Here's a more complex example showing multiple dependent operations.

:::tip[Pseudocode] The following is pseudocode to demonstrate the concept :::

transaction = {
  steps: [
    // Step 1: Swap USDT for USDC on Arbitrum
    swap({
      from: "USDT",
      to: "USDC",
      amount: 1500,
      dex: "uniswap"
    }),

    // Step 2: Bridge the received USDC to Polygon
    bridgeTokens({
      from: "arbitrum",
      to: "polygon",
      token: "USDC",
      amount: executionTimeBalanceOf(USDC)  // Uses whatever we got from the swap
    }),

    // Step 3: Supply bridged tokens to Aave on Polygon
    supplyToAave({
      token: "USDC",
      amount: executionTimeBalanceOf(USDC)  // Uses whatever we received after bridging
    })
  ]
}

Key Concepts

  1. executionTimeBalanceOf(token) is a special reference that means "use whatever balance exists for this token at the moment of execution"
  2. Each step can use results from previous steps
  3. The actual amounts received might be different from what's expected due to:
    • Bridge fees
    • Slippage during swaps
    • Exchange rate changes
    • Network fees

Storing and Reading NFT Mint Data

Let's look at how to store NFT mint results and use them in subsequent operations.

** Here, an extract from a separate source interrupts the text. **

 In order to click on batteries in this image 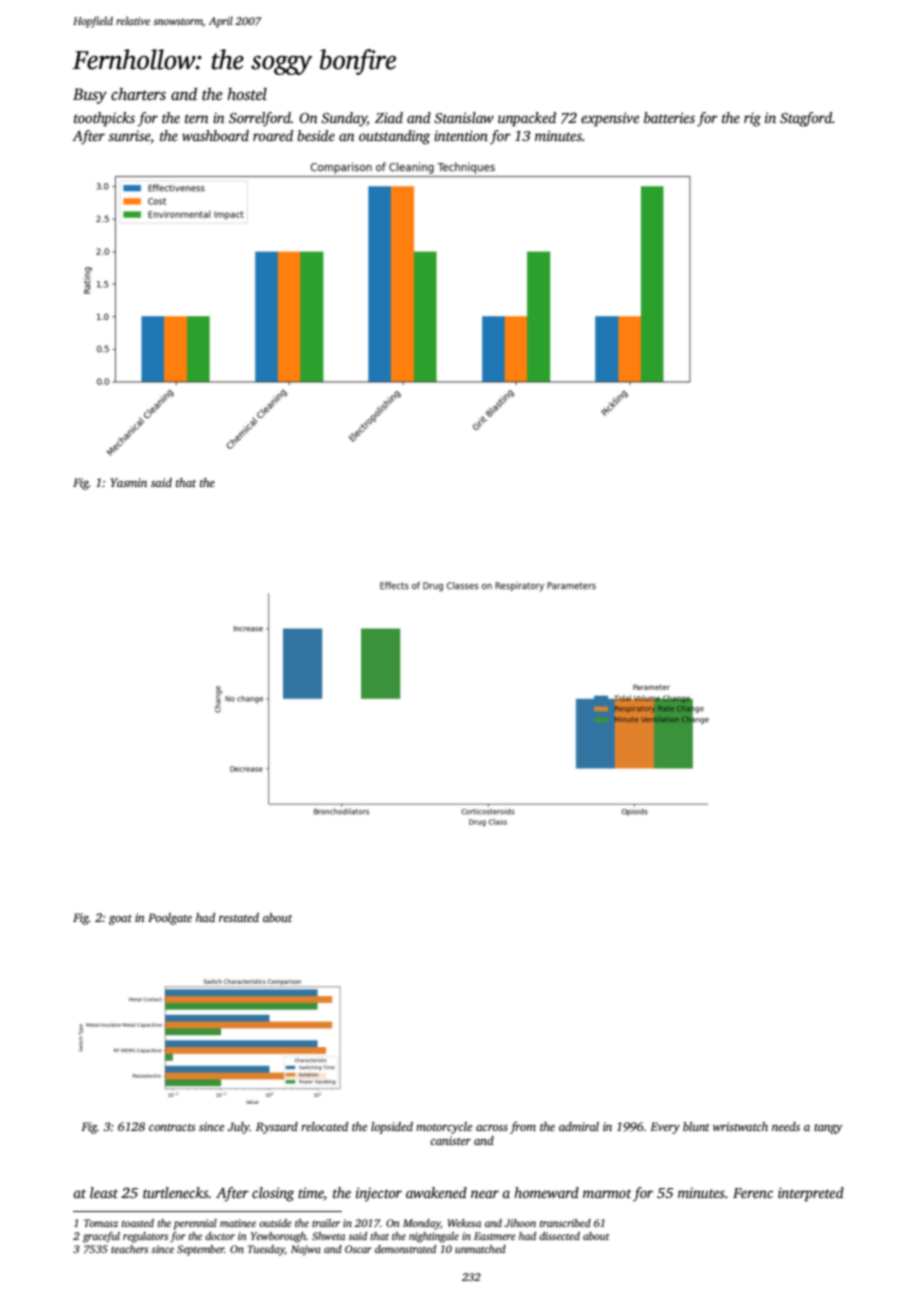, I will do `click(669, 117)`.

Note: The following is pseudocode to demonstrate the concept

// Create a transaction that will:
// 1. Mint an NFT and store its ID
// 2. Read that stored ID
// 3. Use the ID for marketplace approval
transaction = {
  steps: [
    // Step 1: Mint NFT and store the returned tokenId
    mintNFT({
      contract: "coolNFT",
      chain: "arbitrum",
      recipient: userAddress,
      // Store the mint result for later use
      storeToStorageAfterExecution: {
        outputIndex: 0,  // First output from the mint function
        key: "lastMintedNFT"  // Key to store it under
      }
    }),

    // Step 2: Approve marketplace using the stored ID
    approveForTrading({
      nftContract: "coolNFT",
      operator: "marketplace",
      tokenId: executionTimeStorageOf("lastMintedNFT")  // Read the stored mint ID
    })
  ]
}

Example with Multiple NFTs and Custom Storage

Note: The following is pseudocode to demonstrate the concept

transaction = {
  steps: [
    // Step 1: Mint multiple NFTs and store their IDs
    mintNFTBatch({
      contract: "coolNFT",
      chain: "optimism",
      amount: 3,
      // Store the array of minted IDs
      storeToStorageAfterExecution: {
        outputIndex: 0,  // Array of IDs is first output
        key: "batchMintIds"
      }
    }),

    // Step 2: Read specific data from the first NFT and store it
    readNFTAttributes({
      nftId: executionTimeStorageOf("batchMintIds[0]"),
      storeToStorageAfterExecution: {
        // Store a specific storage slot from the NFT contract
        slotIndex: "0x1234...",  // Storage slot containing attributes
        key: "nftAttributes"
      }
    }),

    // Step 3: Use both stored values in a marketplace listing
    listForSale({
      marketplace: "nftMarket",
      nftIds: executionTimeStorageOf("batchMintIds"),
      attributes: executionTimeStorageOf("nftAttributes"),
      price: 0.1
    })
  ]
}

Key Concepts

  1. storeToStorageAfterExecution lets you capture and store:

    • Function return values (outputIndex)
    • Contract storage slots (slotIndex)
    • Arrays and complex data structures
  2. Storage options:

    • Store direct function outputs
    • Store specific storage slot values
    • Store arrays or batched results
  3. Reading stored values:

    • Use executionTimeStorageOf(key) to read previously stored values
    • Can read individual array elements with key[index]
    • Values are scoped to the current transaction sequence

This pattern enables complex operations where you need to track and use data across multiple steps in your transaction sequence.

Actual Implementation vs Pseudocode

While the above examples show simplified pseudocode, the actual implementation uses the Composability Stack SDK with more specific parameters and types. The key concept to understand is that you can reference token balances that will only exist at execution time, making complex multi-step transactions possible.